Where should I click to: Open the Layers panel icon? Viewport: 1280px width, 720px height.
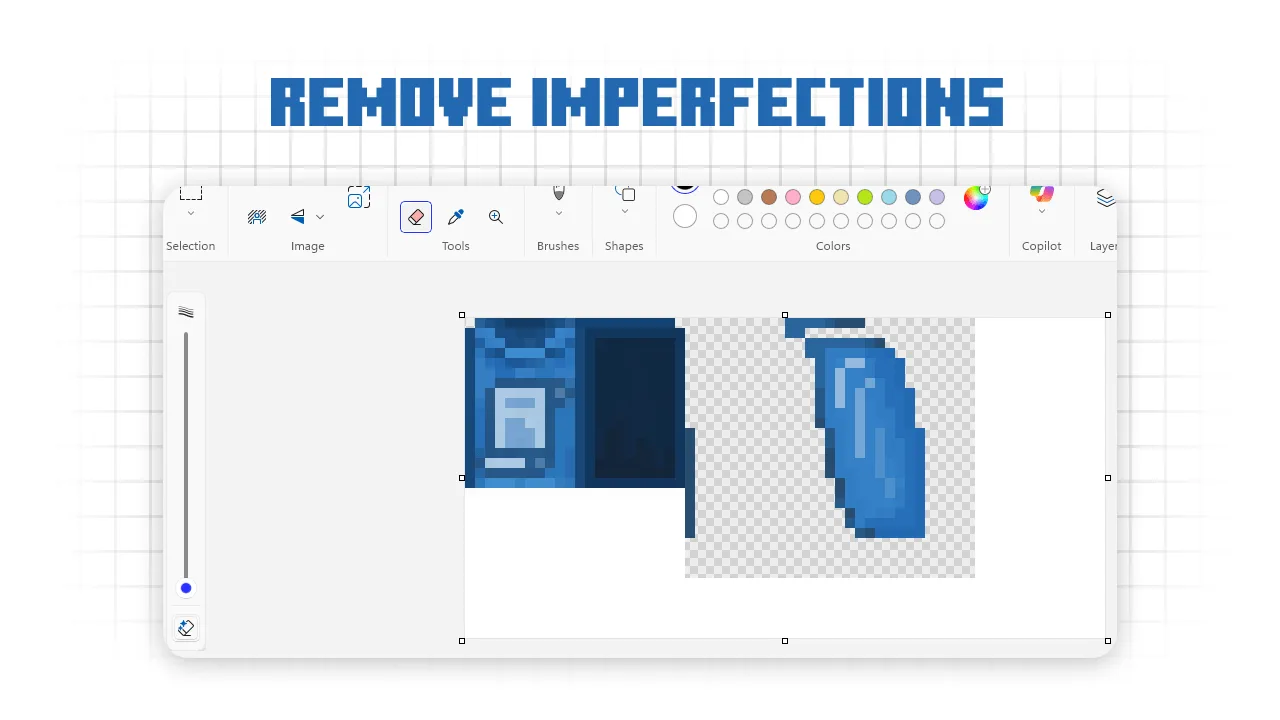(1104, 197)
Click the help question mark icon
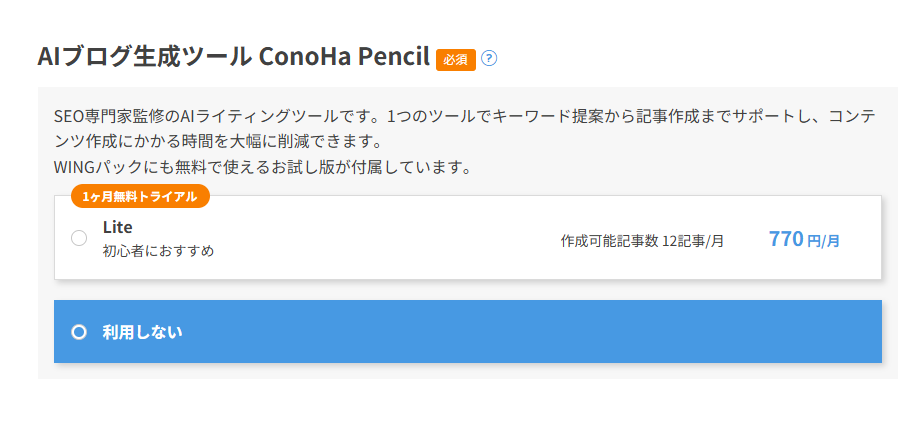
...
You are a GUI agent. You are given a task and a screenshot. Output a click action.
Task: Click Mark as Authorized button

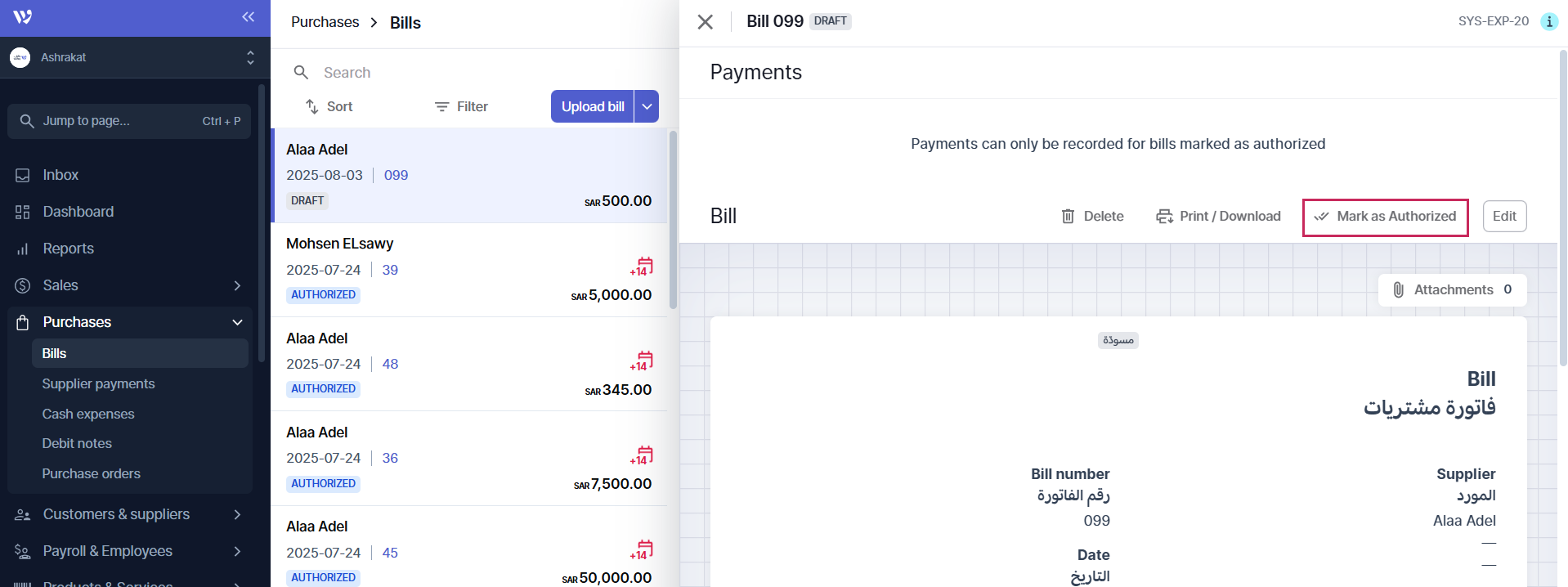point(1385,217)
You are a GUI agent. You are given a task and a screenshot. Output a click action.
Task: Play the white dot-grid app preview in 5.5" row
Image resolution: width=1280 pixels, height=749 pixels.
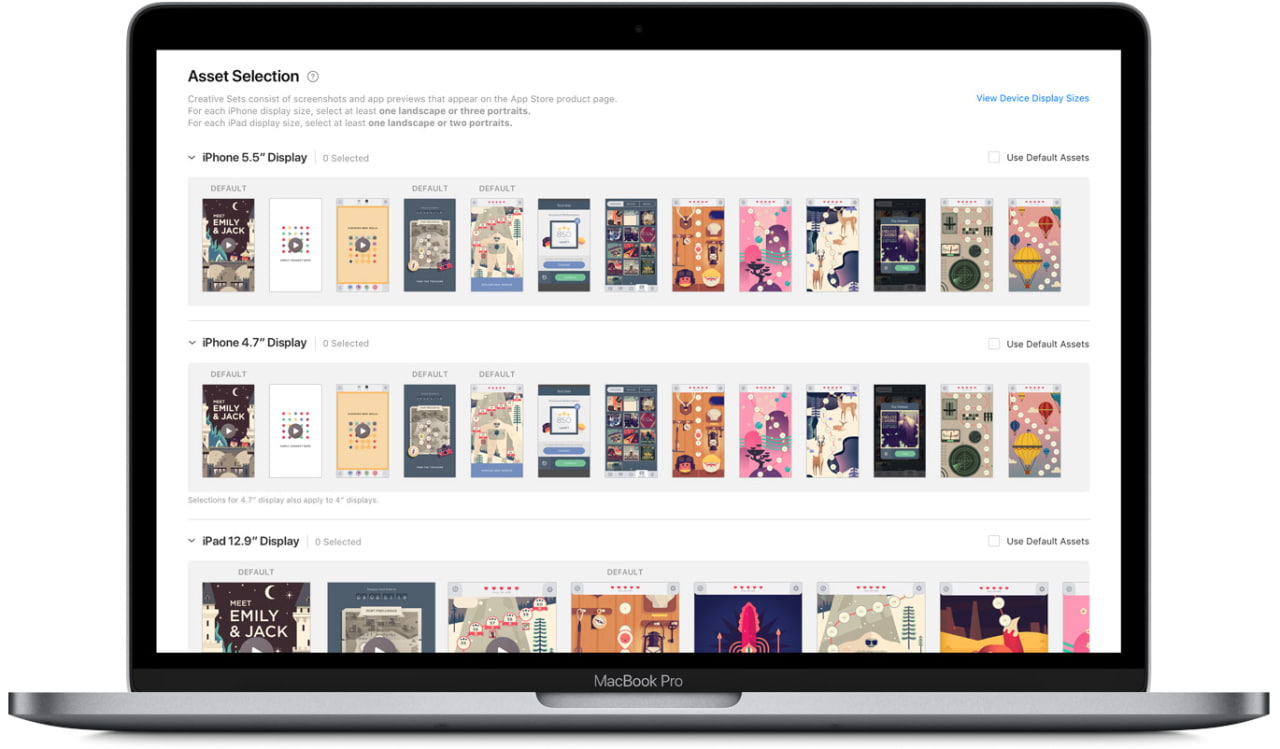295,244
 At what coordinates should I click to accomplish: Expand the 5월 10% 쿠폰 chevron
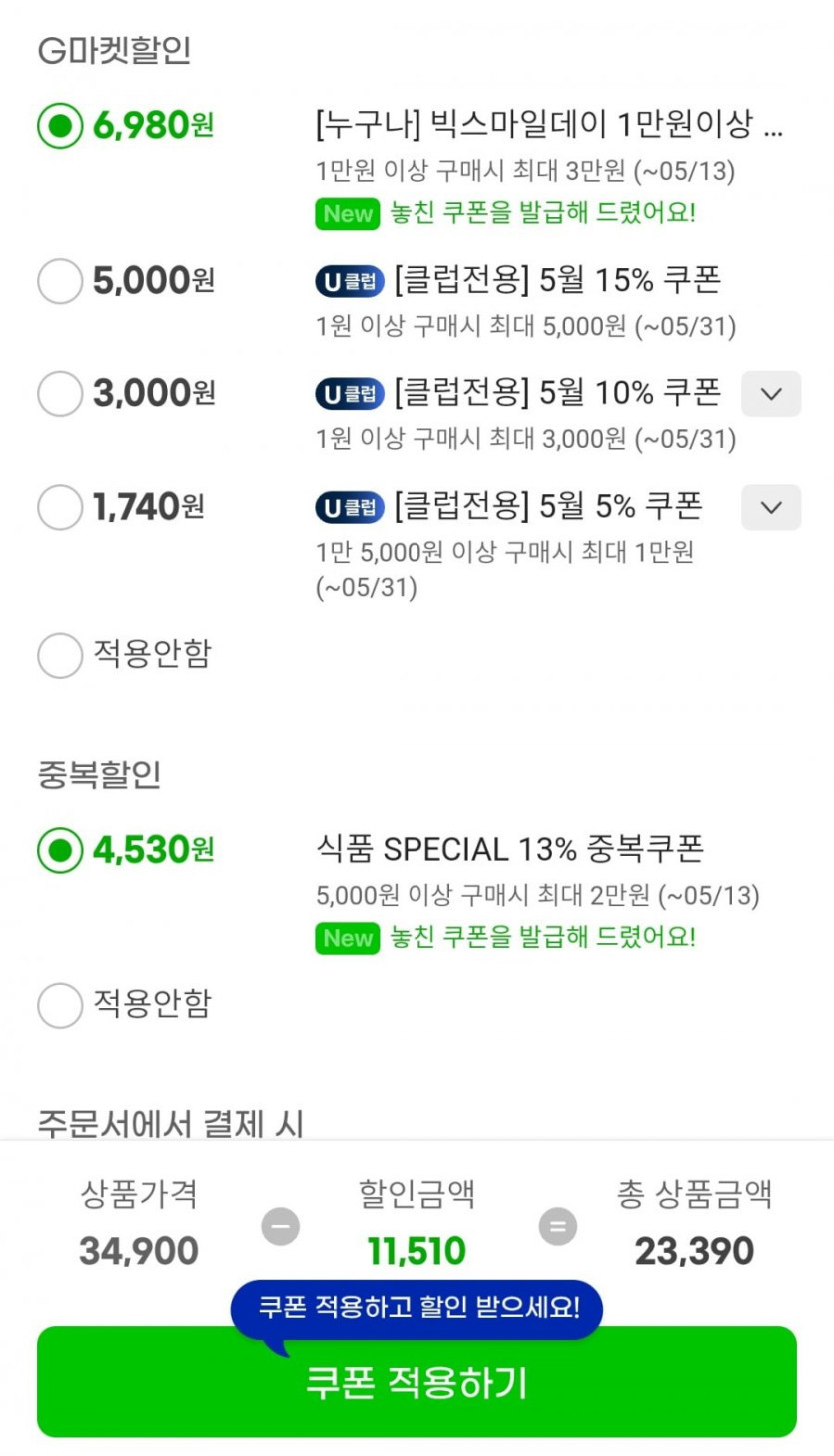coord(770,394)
---
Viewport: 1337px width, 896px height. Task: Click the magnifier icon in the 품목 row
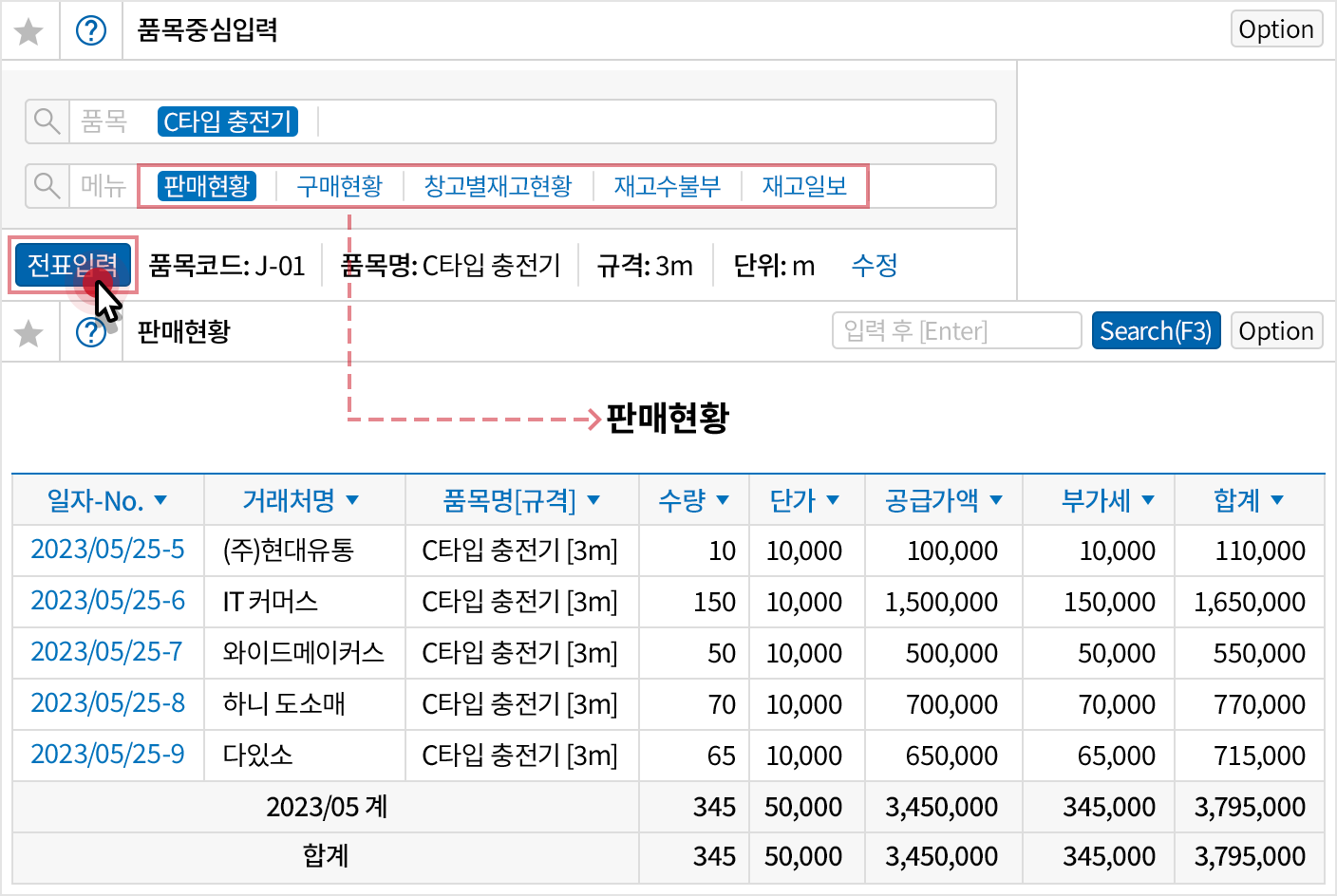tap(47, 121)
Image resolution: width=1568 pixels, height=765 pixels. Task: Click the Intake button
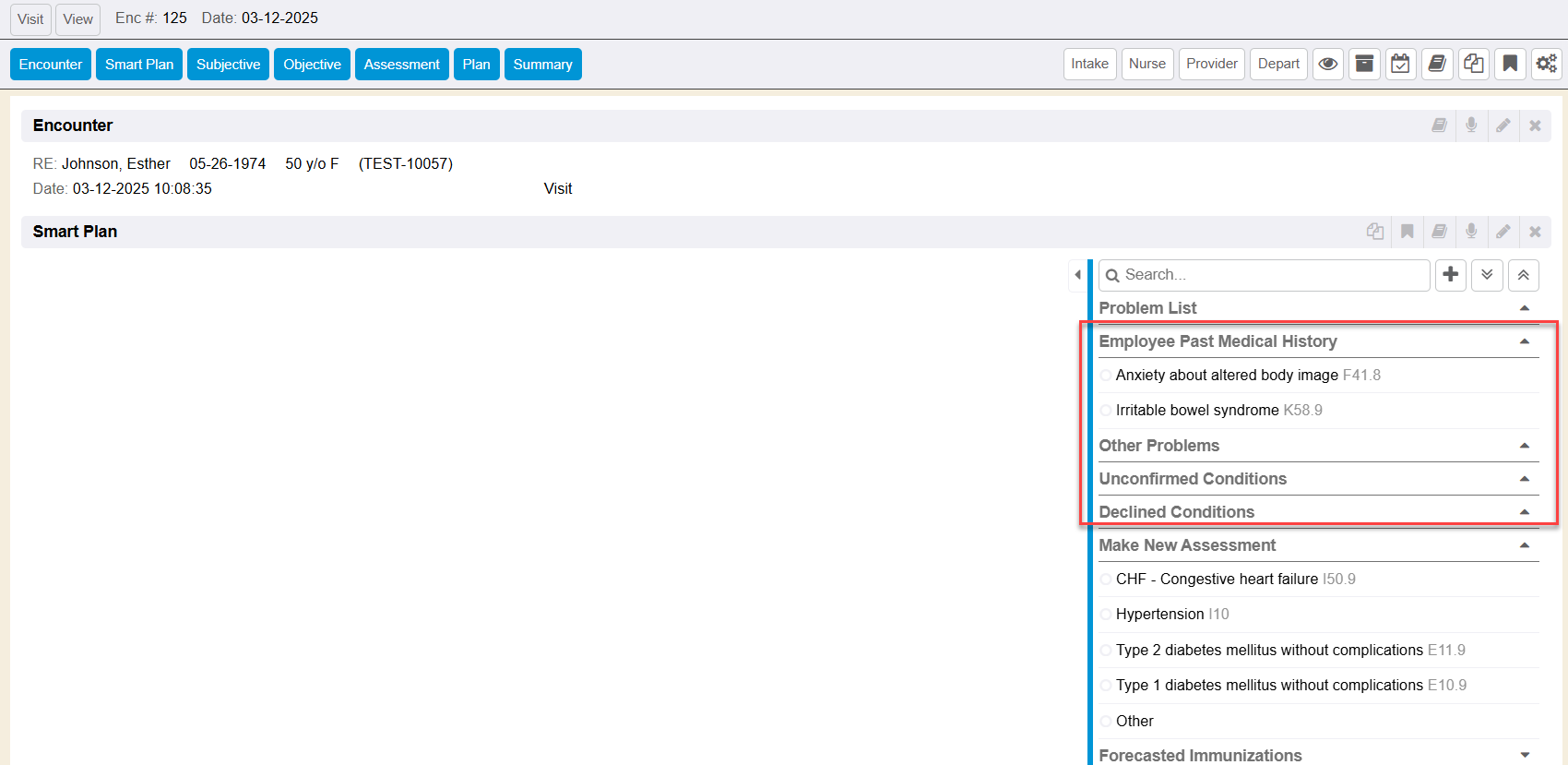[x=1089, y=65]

— Your objective —
Of all the material above, only the lines from the one that has "Where should I" down to the one that has "Click the help question mark icon" are to be written out, exactly and with both ends included. Pictures are skipped.

— Solution to this task —
Where should I click to: Open the Layers panel icon? Viewport: 1280px width, 720px height.
(1104, 197)
Click the help question mark icon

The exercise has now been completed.